The Man from London premiered in competition at the 2007 Cannes Film Festival, Tarr's first film to do so. Although its showing was highly anticipated, the slow pace and prolonged shots of the film "had the press fleeing like panicked slaughterhouse cattle" as The New York Times put it, and it won no prize. This failure was attributed by the film's French distributor Shellac to its late showing and the poor quality of the dubbing. A proposal for the film to open the Hungarian Film Week out of competition had previously been rejected by the festival's board. Following its Cannes appearance, the film was screened at the film festivals of Toronto, Melbourne, Edinburgh, Split, Vancouver and New York. It proved controversial in New York, where elements of the audience reacted favourably when the film appeared to end prematurely due to a technical fault; others greeted the actual conclusion with fervent applause and calls of bravo.

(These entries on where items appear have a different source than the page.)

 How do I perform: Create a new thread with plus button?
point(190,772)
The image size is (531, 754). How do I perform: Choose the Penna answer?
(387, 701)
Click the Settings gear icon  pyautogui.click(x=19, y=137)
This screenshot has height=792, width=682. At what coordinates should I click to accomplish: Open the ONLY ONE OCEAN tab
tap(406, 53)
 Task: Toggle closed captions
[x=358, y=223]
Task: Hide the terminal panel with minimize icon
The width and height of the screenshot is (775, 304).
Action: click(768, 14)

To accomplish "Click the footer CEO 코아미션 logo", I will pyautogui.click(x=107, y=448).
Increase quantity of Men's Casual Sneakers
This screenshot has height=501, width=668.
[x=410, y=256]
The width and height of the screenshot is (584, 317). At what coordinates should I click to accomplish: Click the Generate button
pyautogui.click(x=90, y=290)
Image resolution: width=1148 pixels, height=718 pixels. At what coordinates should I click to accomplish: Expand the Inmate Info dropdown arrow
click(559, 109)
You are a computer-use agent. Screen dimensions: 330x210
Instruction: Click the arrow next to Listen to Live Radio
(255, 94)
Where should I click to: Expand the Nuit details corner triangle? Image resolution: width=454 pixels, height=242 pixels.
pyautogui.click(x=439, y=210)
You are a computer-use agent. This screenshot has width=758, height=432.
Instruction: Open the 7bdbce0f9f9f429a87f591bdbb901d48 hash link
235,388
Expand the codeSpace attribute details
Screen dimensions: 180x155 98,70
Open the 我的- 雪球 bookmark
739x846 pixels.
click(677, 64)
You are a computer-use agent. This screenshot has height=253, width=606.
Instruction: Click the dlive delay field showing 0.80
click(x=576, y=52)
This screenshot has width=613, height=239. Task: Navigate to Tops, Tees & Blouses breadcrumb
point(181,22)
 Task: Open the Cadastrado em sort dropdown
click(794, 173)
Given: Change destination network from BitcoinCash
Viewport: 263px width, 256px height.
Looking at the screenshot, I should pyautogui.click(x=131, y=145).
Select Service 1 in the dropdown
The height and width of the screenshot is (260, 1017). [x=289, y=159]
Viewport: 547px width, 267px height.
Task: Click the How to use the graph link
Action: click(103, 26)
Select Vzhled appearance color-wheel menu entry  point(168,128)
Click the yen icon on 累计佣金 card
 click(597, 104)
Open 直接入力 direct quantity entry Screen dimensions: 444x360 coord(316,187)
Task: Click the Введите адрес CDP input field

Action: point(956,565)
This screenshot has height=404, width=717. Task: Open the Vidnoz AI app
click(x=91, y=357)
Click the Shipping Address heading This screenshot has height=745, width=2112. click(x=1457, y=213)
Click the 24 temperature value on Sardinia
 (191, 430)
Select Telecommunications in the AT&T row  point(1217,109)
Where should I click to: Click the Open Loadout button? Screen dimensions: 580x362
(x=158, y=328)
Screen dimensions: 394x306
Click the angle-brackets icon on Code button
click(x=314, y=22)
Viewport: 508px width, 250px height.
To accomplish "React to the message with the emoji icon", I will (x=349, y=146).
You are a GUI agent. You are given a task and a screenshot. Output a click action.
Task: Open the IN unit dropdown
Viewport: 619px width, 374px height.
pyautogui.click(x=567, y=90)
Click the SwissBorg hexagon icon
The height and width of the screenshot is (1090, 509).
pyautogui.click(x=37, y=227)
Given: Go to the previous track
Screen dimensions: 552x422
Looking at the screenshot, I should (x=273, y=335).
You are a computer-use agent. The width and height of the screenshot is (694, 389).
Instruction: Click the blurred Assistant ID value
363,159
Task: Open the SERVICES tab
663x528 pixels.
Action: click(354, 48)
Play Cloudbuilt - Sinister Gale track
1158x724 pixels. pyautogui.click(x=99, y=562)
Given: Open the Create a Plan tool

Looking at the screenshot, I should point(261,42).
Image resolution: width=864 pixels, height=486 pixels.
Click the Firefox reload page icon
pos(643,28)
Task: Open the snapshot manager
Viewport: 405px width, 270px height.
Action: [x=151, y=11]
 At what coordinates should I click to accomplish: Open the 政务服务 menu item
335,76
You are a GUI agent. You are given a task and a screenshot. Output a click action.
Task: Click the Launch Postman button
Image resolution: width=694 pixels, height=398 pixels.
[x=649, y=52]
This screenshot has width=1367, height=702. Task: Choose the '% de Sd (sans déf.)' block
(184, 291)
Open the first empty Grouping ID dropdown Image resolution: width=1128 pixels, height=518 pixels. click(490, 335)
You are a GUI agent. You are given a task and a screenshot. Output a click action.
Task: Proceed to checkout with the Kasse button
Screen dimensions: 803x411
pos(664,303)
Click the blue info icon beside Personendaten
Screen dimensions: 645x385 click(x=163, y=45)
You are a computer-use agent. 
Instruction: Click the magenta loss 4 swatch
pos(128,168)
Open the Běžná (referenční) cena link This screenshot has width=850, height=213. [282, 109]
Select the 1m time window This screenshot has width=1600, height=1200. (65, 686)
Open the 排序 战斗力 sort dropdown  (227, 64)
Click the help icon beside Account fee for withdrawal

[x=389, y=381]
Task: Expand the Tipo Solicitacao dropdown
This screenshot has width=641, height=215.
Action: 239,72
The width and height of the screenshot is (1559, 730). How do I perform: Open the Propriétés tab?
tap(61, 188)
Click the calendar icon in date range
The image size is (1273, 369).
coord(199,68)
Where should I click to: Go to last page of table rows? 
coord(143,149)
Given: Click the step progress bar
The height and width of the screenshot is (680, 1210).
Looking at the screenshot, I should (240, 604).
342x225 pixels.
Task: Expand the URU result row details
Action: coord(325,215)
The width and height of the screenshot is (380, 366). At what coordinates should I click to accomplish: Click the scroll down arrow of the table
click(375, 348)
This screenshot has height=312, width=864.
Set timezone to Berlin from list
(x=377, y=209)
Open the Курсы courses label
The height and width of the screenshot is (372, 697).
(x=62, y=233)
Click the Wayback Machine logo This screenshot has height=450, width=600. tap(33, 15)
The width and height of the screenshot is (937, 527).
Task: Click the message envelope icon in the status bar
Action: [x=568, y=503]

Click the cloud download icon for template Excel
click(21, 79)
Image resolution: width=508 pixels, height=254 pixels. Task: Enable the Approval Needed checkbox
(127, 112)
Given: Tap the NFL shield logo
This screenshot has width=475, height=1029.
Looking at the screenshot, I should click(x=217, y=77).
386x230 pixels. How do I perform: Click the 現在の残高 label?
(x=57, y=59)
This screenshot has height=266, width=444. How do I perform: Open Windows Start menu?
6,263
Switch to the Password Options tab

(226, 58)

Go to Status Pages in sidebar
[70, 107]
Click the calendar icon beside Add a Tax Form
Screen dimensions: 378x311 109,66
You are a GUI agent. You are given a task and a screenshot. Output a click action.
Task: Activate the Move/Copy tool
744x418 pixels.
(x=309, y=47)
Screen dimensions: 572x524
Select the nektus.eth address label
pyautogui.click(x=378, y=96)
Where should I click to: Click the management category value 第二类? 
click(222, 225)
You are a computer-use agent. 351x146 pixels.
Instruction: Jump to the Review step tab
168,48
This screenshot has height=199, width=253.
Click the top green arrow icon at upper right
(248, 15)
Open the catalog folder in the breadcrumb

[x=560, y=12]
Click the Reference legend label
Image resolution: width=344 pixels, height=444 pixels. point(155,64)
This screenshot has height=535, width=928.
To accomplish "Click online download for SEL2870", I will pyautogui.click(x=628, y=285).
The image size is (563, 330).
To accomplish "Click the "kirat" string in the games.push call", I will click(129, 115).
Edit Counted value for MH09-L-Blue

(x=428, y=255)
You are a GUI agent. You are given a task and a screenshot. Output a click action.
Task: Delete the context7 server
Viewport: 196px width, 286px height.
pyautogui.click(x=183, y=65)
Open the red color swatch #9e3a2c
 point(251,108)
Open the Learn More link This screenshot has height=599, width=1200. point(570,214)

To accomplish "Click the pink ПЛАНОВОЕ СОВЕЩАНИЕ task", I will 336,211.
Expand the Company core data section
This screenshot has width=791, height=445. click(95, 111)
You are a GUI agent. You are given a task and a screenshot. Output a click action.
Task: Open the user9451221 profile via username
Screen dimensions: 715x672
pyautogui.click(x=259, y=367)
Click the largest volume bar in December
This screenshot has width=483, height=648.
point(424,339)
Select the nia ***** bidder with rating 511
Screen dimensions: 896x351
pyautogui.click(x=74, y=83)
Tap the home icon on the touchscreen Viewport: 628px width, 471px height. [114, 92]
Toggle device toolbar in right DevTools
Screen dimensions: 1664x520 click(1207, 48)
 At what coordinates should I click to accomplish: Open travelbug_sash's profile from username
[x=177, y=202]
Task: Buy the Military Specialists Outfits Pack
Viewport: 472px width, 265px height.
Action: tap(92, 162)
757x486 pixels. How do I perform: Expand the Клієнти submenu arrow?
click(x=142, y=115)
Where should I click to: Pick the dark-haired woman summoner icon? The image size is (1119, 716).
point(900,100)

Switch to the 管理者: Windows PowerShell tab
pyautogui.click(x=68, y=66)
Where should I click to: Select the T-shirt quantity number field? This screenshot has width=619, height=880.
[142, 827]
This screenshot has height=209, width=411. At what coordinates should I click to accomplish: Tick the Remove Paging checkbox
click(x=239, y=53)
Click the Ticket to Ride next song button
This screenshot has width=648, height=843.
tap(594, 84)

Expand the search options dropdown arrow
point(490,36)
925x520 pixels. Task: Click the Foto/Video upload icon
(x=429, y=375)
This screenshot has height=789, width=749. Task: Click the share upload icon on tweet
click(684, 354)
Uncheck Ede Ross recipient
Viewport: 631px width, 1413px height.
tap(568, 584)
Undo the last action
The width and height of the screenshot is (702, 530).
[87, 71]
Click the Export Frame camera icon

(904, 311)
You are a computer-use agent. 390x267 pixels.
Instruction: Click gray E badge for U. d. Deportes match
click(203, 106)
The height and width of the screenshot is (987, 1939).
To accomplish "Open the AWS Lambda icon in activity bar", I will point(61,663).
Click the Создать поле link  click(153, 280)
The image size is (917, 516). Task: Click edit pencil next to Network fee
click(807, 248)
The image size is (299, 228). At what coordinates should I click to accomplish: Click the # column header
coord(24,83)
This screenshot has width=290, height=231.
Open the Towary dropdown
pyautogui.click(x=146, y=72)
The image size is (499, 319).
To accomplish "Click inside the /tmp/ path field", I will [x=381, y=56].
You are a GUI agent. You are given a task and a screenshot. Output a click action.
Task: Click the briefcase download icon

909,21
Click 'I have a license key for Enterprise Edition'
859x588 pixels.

Global sales rights to the film were bought by Fortissimo Films, and it was re-dubbed in French and English. The new version had its North American premiere at the Museum of Modern Art in New York City in September 2008. In the United Kingdom, distributor Artificial Eye released the film theatrically in December 2008, 18 months following its Cannes premiere. They later released a DVD box set of Tarr's films which collected The Man from London with Damnation (1988) and Werckmeister Harmonies (2000). In the United States the film was given a limited release in May 2009 by IFC Films, who later made it available through video-on-demand.

==Critical reception==
Critical reaction to The Man from London generally praised its formalist aesthetic and painstakingly composed scenes, while criticizing its slow pace and lack of a compelling plot. Most argued the film fell short of Tarr's previous efforts. Varietys Derek Elley rated the film on a par with his Damnation (1988) but as inferior to Sátántangó (1994) and Werckmeister Harmonies (2000), remarking it was improbable that The Man From London would put an end to the polarization of Tarr's audiences into those who hail him as a director of "visionary genius" and those for whom he is a "crashing bore". Martin Tsai of The New York Sun allowed that Tarr "makes it easy for viewers to get lost in his beautifully bleak world and lose track of time" but complained that in comparison with its predecessors, the film's central theme of guilt seemed insubstantial and the film itself felt "slight and incomplete".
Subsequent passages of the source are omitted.